(Task objective) In the passage below about Niebuhr, Bunsen and the study of religion, what were the sailors in the boat actually shouting?

(Passage for review)
%%

Lest I should appear unfair in quoting Darwin only let me tell you what happened to Niebuhr. The story was told me by my friend Bunsen who was his secretary when Niebuhr was Prussian Minister at Rome. Niebuhr was very anxious to discover traces of Greek in Italian as spoken by the common people in the South of Italy. He thought that the occupation of the country by the Greeks when the South of Italy was called Magna Graecia ought to have left at least a few vestiges behind just as the occupation of Britain by the Romans can be proved by such words as chester in Dorchester Lat. castrum; coln in Lincoln Lat. colonia; cheese Lat. caseus; street Lat. strata scil. via5. Finding himself one day with Bunsen in a small boat and being caught by a storm Niebuhr listened attentively to the sailors who were rowing with all their might and shouting what sounded to Niebuhr's ears like πλόη. ‘Listen’ he said to Bunsen ‘they call for πλόη or ϵὔπλοη (ϵὔπλοια) a fair voyage. There you have a survival of the Greek spoken in Magna Graecia.’ Bunsen listened attentively. He saw that one of the sailors looked very English and that the others simply repeated what he said and what seemed to them to possess a certain charm; and he soon discovered that what to Niebuhr sounded like πλόη or ϵὔπλοη was really the English ‘Pull away.’
If such things can happen to Niebuhr and Darwin we must not be surprised if they happen to smaller men; and to return to our subject we must not be surprised if some missionaries find no trace of religion where anthropologists see the place swarming with ghosts and totems and fetishes; while other missionaries discover deep religious feelings in savages whom anthropologists declare perfectly incapable of anything beyond the most primitive sensuous perceptions.
Lubbock v. Quatrefages.
But though a certain bias must be admitted in writers on anthropology that does not suffice to account for such books as Sir John Lubbock's Prehistoric Times as illustrated by Ancient Remains and the Manners and Customs of Modern Savages 1865 as compared with Quatrefages L’espèce humaine 1877 and Roskoff Religionswesen der rohesten Naturvölker 1880. Sir John Lubbock collects all the evidence that can possibly prove the existence even now of tribes without religion while Quatrefages and Roskoff sifting the same materials show on the contrary that there is no trustworthy evidence whatsoever to support such a theory6. Neither the facts adduced by Roskoff; nor the arguments founded on these facts have ever been controverted and until that has been done—and I doubt whether it can be—this controversy ought to be considered at an end.

%%

(Given material)
%%

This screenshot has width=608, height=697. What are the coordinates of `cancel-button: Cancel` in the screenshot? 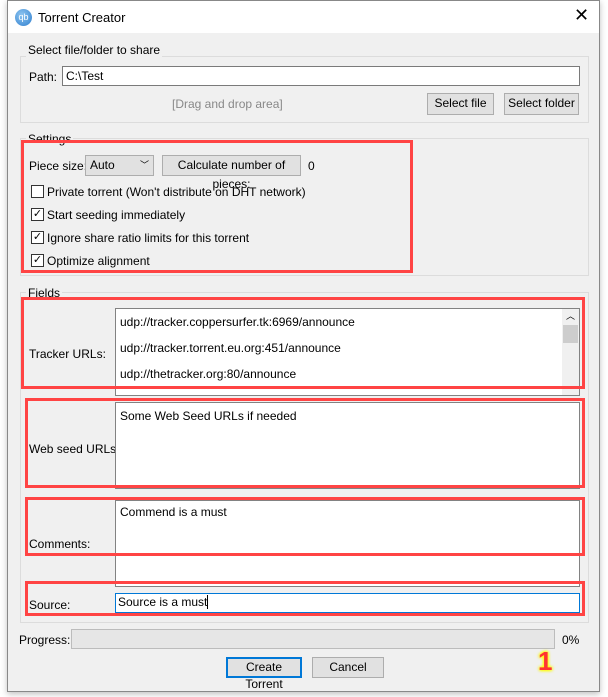 It's located at (348, 668).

%%

(Answer area) They were shouting the English words "Pull away."